La vida continúa al margen de esta farsa. Una turista de edad intermedia queda prendada del pueblo soviético porque un mecánico de la banda trasportadora de maletas le devuelve un guante que se le ha caído. En un mostrador contiguo al mío, le ordenan sotto voce a un posible pasajero ruso, indudablemente un técnico que parte hacia el extranjero, que se haga inmediatamente a un lado y les dé prioridad de paso a los extranjeros. Aparece un piloto de Aeroflot, con el uniforme arrugado y escarbándole los dientes: seguramente es la fiel imagen del que tripulaba el avión con el que se estrelló Joe Sourian.

Se adelanta otro lugarteniente. Sin duda el personal del aeropuerto sabe lo que se proponen hacer conmigo: para ellos esto es historia antigua. Pero me asombra que ninguno de los extranjeros desconfíe. De modo que así fue como realizaron los arrestos masivos de los años 30. No hubo oposición porque cada uno de los hombres marcados estaba solo. Aislado de toda solidaridad humana, aún aquí, en nuestro aeropuerto internacional. Podría gritar, ¿pero para qué asustar a turistas inocentes? Tal como están las cosas, incluso los que vienen como peregrinos a la Meca del socialismo están ansiosos por marcharse. Además, soy culpable. Si llamara la atención sobre el descubrimiento del icono, les haría un favor a mis captores.

Será mejor que apechugue solo. Este no es el desafío que eligiría si se me presentara una nueva oportunidad, pero es el que me ha tocado en suerte. Bastardo coge un teléfono y anuncia algo, como si ésta fuese su hora en la historia del marxismo-leninismo—. No quiero oír la voz arrastrada que él misma odia. Ni mirarle a los ojos;

Estornuda y se encoleriza aún más. Esa expresión es la misma de una noche cuando él repetía algo que no alcanzaba a entender y yo insistía con mi apocado «¿Cómo dice?» Con su frágil amor propio corroído, repitió tercamente la palabra. De pronto descifré «el liderazgo de Spiro Agnew» en medio de su acento de cómico de televisión, y lancé una carcajada tan violenta que le rodé con vino. Tinto de Georgia sobre púrpura ruso: ¡formidable!

Ahora sus secuaces están muy pálidos. Locos, ¿qué pueden temer de la presa? Pero no me engaño, ni siquiera en medio de mi propio nerviosismo. Quizá tienen miedo de hacer el ridículo, como Bastardo con su falsa dirección para enviar los cables.

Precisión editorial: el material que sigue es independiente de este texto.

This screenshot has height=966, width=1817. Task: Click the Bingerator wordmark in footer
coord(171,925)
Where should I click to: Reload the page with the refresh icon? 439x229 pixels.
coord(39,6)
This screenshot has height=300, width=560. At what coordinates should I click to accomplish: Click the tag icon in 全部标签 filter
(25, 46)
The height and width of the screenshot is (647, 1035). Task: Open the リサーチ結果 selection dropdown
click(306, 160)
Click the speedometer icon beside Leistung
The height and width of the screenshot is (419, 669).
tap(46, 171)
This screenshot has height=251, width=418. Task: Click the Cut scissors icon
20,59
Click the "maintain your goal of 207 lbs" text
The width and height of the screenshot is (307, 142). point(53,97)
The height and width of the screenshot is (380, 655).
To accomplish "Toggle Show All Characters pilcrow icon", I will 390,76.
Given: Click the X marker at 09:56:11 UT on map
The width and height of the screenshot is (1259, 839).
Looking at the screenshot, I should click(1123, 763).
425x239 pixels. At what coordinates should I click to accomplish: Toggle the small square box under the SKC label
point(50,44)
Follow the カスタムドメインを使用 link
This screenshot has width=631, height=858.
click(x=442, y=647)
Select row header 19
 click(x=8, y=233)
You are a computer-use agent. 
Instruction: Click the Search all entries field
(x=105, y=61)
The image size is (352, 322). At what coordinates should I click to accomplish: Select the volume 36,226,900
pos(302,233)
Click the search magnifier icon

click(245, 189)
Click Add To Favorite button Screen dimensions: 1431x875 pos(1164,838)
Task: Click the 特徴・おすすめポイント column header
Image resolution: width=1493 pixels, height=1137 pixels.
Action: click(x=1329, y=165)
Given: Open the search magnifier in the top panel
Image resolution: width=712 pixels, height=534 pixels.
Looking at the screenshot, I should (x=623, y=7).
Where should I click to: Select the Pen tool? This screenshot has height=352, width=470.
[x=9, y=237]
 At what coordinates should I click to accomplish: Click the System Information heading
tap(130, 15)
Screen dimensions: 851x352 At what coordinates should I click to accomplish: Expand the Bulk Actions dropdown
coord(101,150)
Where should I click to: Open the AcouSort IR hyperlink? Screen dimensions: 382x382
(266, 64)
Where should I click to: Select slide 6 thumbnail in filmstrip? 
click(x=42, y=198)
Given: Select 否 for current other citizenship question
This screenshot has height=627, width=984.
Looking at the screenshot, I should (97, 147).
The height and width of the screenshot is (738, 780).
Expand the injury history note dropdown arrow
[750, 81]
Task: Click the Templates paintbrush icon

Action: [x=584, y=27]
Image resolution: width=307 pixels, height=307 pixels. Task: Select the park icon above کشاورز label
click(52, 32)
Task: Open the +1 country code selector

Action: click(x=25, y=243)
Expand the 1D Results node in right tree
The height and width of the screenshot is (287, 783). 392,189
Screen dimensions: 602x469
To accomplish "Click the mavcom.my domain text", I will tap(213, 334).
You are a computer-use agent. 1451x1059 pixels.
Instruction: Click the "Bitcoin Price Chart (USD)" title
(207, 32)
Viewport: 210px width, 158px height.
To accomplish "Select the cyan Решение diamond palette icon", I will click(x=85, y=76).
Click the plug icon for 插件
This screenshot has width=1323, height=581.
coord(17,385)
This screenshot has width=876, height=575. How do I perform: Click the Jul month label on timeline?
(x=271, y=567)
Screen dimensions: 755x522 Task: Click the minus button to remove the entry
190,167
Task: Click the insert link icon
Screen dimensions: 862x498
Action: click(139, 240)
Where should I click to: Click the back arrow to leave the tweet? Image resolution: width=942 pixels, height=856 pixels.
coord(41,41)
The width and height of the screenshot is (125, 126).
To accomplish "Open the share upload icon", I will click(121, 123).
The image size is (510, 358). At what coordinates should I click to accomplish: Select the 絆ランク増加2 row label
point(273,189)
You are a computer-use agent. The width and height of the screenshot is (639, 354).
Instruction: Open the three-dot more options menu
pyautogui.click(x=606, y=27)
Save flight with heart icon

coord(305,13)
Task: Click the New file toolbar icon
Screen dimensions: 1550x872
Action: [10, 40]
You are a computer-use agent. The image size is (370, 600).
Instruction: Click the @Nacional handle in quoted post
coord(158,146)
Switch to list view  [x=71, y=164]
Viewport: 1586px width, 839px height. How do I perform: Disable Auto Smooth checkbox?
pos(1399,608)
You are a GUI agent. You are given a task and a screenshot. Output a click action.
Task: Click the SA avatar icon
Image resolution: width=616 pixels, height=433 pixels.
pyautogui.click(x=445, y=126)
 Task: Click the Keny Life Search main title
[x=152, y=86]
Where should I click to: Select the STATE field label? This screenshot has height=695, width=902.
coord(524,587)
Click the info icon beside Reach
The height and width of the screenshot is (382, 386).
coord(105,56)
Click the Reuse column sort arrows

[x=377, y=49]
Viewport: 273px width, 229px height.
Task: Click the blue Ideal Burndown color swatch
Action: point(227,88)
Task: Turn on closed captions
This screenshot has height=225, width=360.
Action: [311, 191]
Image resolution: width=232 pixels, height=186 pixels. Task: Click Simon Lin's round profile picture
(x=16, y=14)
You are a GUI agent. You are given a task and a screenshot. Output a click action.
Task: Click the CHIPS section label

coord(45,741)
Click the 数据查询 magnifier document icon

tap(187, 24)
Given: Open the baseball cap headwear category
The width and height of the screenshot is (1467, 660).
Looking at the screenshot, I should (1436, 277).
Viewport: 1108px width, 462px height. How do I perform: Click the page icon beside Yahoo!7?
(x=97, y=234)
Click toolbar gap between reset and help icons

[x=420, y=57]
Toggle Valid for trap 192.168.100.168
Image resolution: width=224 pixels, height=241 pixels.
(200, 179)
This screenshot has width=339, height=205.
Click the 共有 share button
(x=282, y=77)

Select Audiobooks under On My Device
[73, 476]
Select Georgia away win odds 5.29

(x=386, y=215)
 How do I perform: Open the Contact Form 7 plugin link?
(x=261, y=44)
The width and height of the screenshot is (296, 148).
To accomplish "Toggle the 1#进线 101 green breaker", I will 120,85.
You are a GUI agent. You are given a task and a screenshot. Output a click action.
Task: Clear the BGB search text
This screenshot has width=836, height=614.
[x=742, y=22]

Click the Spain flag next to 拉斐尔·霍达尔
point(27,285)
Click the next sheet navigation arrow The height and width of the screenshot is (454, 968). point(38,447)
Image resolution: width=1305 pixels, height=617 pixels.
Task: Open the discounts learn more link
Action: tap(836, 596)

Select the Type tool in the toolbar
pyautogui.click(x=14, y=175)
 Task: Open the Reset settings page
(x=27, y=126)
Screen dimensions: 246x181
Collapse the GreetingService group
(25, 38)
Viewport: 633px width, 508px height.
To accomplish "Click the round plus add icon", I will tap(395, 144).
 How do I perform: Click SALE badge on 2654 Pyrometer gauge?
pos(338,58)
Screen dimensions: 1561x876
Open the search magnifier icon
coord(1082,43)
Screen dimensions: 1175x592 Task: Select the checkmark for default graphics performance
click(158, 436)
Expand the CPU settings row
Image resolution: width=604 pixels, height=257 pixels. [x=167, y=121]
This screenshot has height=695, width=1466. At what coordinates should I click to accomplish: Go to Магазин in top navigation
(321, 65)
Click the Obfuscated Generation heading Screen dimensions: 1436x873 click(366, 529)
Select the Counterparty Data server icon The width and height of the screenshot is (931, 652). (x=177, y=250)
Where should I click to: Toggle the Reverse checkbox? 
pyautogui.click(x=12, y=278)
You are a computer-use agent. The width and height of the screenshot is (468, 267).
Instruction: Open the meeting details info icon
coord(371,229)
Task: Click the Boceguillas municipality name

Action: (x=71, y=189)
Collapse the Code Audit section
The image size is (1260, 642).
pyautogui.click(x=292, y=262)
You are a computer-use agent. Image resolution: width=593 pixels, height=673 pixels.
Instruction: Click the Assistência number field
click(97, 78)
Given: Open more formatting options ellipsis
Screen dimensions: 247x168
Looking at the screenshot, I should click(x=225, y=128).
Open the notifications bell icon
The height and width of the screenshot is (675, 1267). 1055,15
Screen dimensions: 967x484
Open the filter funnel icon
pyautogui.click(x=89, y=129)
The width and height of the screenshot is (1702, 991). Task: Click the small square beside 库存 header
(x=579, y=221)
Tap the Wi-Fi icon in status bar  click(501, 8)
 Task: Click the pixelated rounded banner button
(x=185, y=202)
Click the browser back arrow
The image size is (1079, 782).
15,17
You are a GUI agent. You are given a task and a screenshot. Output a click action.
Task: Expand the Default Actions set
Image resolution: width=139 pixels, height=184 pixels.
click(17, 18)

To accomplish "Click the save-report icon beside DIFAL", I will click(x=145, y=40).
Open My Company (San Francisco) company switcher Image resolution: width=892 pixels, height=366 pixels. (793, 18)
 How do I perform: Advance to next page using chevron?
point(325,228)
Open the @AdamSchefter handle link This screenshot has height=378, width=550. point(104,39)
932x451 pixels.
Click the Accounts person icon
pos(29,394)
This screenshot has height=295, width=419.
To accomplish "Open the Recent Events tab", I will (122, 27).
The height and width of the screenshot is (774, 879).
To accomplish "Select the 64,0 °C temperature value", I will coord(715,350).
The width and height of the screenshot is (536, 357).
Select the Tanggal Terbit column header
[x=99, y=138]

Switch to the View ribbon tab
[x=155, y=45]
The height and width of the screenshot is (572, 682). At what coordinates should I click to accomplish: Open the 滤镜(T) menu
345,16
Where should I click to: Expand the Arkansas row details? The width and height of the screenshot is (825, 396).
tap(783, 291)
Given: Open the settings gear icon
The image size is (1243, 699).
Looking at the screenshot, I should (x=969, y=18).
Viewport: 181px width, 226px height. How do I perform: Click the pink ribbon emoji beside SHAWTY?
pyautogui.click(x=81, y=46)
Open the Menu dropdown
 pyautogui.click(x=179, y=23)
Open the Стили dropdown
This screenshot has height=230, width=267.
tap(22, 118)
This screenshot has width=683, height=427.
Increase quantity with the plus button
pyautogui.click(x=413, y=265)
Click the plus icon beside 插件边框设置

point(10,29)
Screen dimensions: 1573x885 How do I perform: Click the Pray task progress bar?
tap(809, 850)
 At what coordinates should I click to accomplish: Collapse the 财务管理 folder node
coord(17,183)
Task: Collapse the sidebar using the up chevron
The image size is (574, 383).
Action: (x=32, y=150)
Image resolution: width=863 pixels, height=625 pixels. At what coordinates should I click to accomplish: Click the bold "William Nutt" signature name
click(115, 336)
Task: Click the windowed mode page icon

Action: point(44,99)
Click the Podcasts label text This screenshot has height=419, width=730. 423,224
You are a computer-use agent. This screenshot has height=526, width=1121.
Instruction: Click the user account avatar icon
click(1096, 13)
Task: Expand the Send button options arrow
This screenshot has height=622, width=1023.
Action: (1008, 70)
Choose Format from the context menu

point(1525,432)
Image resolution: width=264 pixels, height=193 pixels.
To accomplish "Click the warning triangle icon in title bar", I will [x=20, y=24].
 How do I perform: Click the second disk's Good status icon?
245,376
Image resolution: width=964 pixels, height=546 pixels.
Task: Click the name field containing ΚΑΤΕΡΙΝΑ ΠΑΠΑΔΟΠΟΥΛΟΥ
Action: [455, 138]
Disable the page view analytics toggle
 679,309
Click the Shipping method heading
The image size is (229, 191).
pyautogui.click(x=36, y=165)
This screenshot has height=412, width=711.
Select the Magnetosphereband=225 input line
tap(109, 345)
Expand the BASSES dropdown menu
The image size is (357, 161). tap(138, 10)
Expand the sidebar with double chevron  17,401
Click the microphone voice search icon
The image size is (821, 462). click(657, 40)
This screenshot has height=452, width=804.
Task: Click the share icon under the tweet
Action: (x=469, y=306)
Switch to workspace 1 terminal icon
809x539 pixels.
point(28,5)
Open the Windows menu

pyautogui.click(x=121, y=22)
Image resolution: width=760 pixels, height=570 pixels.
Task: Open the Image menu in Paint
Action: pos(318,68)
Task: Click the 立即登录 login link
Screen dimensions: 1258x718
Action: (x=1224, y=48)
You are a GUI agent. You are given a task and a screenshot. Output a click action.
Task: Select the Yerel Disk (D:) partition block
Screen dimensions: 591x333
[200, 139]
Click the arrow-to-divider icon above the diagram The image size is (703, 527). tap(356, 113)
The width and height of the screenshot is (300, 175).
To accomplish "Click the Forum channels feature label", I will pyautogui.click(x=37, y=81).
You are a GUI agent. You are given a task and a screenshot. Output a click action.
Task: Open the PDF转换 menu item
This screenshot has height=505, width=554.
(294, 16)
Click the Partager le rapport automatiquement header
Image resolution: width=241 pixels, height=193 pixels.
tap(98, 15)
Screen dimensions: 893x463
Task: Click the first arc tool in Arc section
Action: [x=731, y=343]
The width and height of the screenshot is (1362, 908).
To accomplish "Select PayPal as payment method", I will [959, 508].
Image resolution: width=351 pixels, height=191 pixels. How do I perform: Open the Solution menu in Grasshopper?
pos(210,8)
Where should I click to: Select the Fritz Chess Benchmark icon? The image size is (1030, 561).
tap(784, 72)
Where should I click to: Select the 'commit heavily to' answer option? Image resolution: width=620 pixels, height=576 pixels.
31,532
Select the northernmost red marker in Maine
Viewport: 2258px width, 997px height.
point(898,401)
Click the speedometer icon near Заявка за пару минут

Lo gracioso es que estoy metido en este berenjenal a pesar de que prácticamente no he tenido contacto con los disidentes que son tan importantes para la mayoría de los otros norteamericanos que visitan Rusia. A veces pensé que los nombres que figuraban en los titulares de la prensa occidental eran los de los rusos menos representativos, pero la razón por la cual no trabé contacto fue sencillamente que la suerte no quiso que me encontrara con ellos. El único escritor célebre de la «oposición» con quien me crucé en una oportunidad desertó más tarde durante un viaje a Londres, se ganó muchas páginas de publicidad lisonjera... y me hizo una jugada sucia a la que en esa oportunidad no pude dar crédito. Para demostrar su lealtad y evitar que le cancelaran el visado en el último momento, inventó información acerca de un norteamericano que presuntamente había intentado venderle dólares, y para darle a su historia más verosimilitud eligió un nombre auténtico... el mío. Mientras la prensa mundial alababa su gallarda honestidad, dos hombres me interrogaban arteramente en la Universidad, y esa fue una de las razones por las cuales Bastardo quiso conocerme ya antes de que se enfermara Aliosha. Pero aunque en el contexto de esa tramoya compartía —por razones muy distintas— la opinión de Bastardo acerca del héroe-que-eligió-la-libertad, trata de explicarle la verdad a un sujeto con ideas unilaterales sobre los enemigos-de-la-Madre-Patria. Trata de explicársela, ya que de eso hablamos, a los admiradores occidentales de cualquier ruso que aborrece el régimen soviético. En toda circunstancia lo ven como un disidente gloriosamente abnegado.